(Bacaan):

Sana`a (ANTARA News) - Musim panas, bagi sebagian warga Teluk kaya minyak adalah musim liburan panjang untuk menghilangkan kerutinan sehari-hari terutama di kalangan karyawan dan pegawai.

Pada musim panas tersebut, jutaan warga Teluk menghabiskan masa liburan panjang mereka di luar negeri. Sebagian menghabiskan masa liburan bersama keluarga, sebagian lainnya lebih memilih berlibur sendiri.

Bagi sebagian pria yang berlibur tanpa keluarga, kesepian selama masa liburan dimanfaatkan untuk menikah dengan gadis-gadis negara tujuan berlibur. Cara ini diyakini sebagai upaya menghindar dari prostitusi.

Sebagian lainnya memang sengaja mencari pendamping untuk selanjutnya dibawa pulang ke Saudi untuk mendapatkan kewarganegaraan setempat.

(Data Tersedia):
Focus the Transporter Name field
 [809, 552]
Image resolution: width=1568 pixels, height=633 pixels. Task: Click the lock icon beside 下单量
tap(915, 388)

(Kumpulan Tugas):
a - Sebutkan semua nama tempat atau wilayah yang muncul dalam artikel tentang liburan musim panas warga Teluk.
b - Ringkas artikel tentang liburan musim panas warga Teluk dalam dua kalimat.
c - Lanjutkan artikel tentang liburan musim panas warga Teluk mulai dari sesudah kalimat terakhirnya.
Baris-baris data tidak berkaitan dengan artikel dan merupakan bahan tersendiri.

(Jawaban Latihan):
a - Sana`a, Teluk, Saudi

b - Bagi sebagian warga Teluk yang kaya minyak, musim panas adalah masa liburan panjang, dan jutaan dari mereka berlibur ke luar negeri, ada yang bersama keluarga dan ada yang sendiri. Sebagian pria yang berlibur tanpa keluarga menikahi gadis di negara tujuan, cara yang diyakini dapat menghindarkan mereka dari prostitusi, sedangkan sebagian lainnya sengaja mencari pendamping untuk dibawa pulang ke Saudi guna mendapatkan kewarganegaraan setempat.

c -
Maka tidak heran bila, masa liburan musim panas tersebut memunculkan fenomena pernikahan musiman antara sebagian warga Arab dengan wanita-wanita di negara tempat berlibur.

Para makelar di negara tujuan yang paham dengan kebiasaan sebagian wisatawan Arab tersebut pada "berebutan" mencarikan wanita pilihan untuk dijadikan istri, tentunya dengan imbalan materi
menggiurkan.

Gejala kawin musiman tersebut akhir-akhir ini mengkhawatirkan banyak pihak karena dicurigai banyak di antara makelar yang menjadi mafia untuk mencari keuntungan materi semata.

Di Arab Saudi misalnya, sebuah lembaga partikelir "Awashir" memperingatkan para wisatawan Saudi yang berlibur di manca negara untuk mewaspadai para mafia prostitusi berkedokan perantara nikah.

"Sebagian besar makelar nikah yang menunggu di bandara dan hotel itu adalah mafia yang berlatar belakang mucikari," kata keterangan pers lembaga itu seperti dikutip media setempat, Minggu (29/7).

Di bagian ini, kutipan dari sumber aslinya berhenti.